Dr. Richard Neff, stellvertretender Leiter des LLH Fachgebietes Pflanzenproduktion
Jedoch wird die „Kuh nicht von Blumen satt“. In der Regel sinke der Energieertrag des Grünlands durch extensive Bewirtschaftung. Dr. Neff wies jedoch darauf hin, dass es vielfältige Zusammenhänge zwischen Grünlandnutzung, Bestandsentwicklung und Futterqualität gebe. „Die Extensivierung erreicht jedoch ihre Grenze, wenn das Futter im Betrieb nicht mehr verwendet werden kann. Ein besonderes Augenmerk erfordern in diesem Zusammenhang die künftigen, veränderten Rahmenbedingungen für Milchviehhalter in Verbindung mit der Entwicklung der Grünlandflächen in der Region“, so die Experten. Eingeschränkte Futterverwertbarkeiten können in Hessen im Rahmen von Agrarumweltmaßnahmen (HALM) ausgeglichen werden.

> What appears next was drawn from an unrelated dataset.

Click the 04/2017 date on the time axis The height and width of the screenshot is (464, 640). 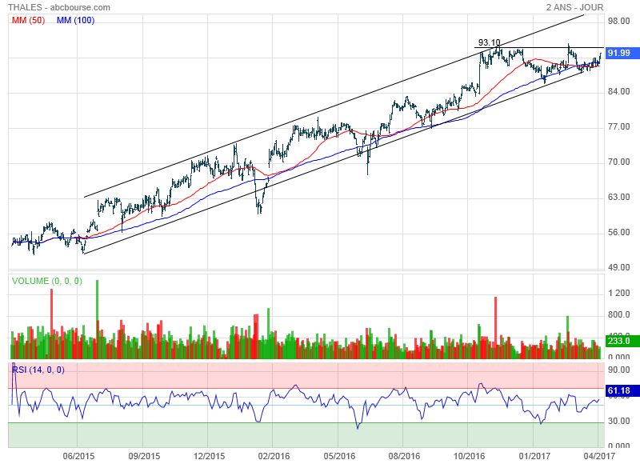(x=599, y=456)
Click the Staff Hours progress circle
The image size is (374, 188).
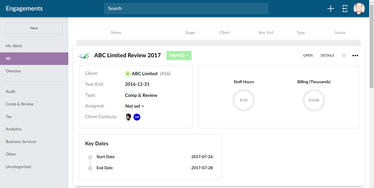click(x=243, y=100)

Um die Einhaltung der Auflagen sicher zu stellen, müssten diese jedoch allen Bewirtschaftern bekannt sein. Es erfordere eine sorgfältige Kommunikation zwischen den einzelnen Bewirtschaftern, um Fehler zu vermeiden, so Dr, Schneider.

Station 4: Bodenbearbeitung – ein  „sowohl als auch“, kein „entweder oder“

Nicht nur die Nachahmung traditioneller Wirtschaftsweisen, sondern auch der Einsatz moderner Technologien kann die biologische Vielfalt in der Landwirtschaft fördern. An der letzten Station demonstrierten Walter Zerr und Dr. Fabian Jacobi, ehemaliger bzw. derzeitiger Leiter des Landesbetrieb Hessisches Landeslabor (Bad Hersfeld), wie sich unterschiedliche Bearbeitungsverfahren auf das Bodenleben auswirken. Insbesondere konservierende Bodenbearbeitungsmethoden, wie beispielsweise das Strip-Till-Verfahren für Mais, wirkten sich auf bodenbiologische Parameter aus.

Walter Zerr, ehemaliger Laborleiter des Landesbetriebes Hessisches Landeslabor, Standort Bad Hersfeld
Eine vielfältige Bodenzönose (bestehend aus Moosen, Pilzen, Mikroorganismen, Pflanzen und Tieren) macht sich in der Landwirtschaft bezahlt: Sie stellt wichtige Funktionen, wie die Speicherung und Bereitstellung von Wasser und Nährstoffen, sicher. Für den Landwirt Dr. Schneider ein doppelter Nutzen: Es können zusätzlich Arbeitskosten eingespart und witterungsbedingte Ertragsrisiken sowie Bodenerosion vermindert und somit Gewässer geschützt werden.

Fazit: Win-Win

„Mit der landwirtschaftlichen Betriebsgemeinschaft Schneider/Jestädt zeigt einer der Pilotbetriebe, die sich am LLH-Beratungsprojekt Biodiversität in der Landwirtschaft beteiligen, dass eine gute und umfassende gesamtbetriebliche Planung zu einer erhöhten Artenvielfalt führen kann“, zeigte sich Sandhäger überzeugt. Es müssten allerdings dabei die jeweiligen agrarumweltlichen Strukturen berücksichtigt werden. Das Gießkannenprinzip habe ausgedient. Er gratulierte Dr. Schneider und wünschte auch weiterhin Erfolg für den durchlässigen Theorie-Praxis-Bezug.

Ministerin Hinz sah die Landesmittel sehr gut eingesetzt. „Ich begrüße es umso mehr, dass sich Betriebe wie die Betriebsgemeinschaft Schneider/Jestädt finden, die bereit sind, neue Ansätze auszuprobieren, um andere an ihren Erfahrungen teilhaben zu lassen.“ Nicht zuletzt brauche es das Engagement aller, um die Vielfalt an Tieren und Pflanzen zu erhalten.

Das Land Hessen fördert dieses Projekt mit rund 210.000 Euro in einem Zeitraum von drei Jahren und stellt insgesamt eine Million Euro jährlich im Ökoaktionsplan zur Verfügung.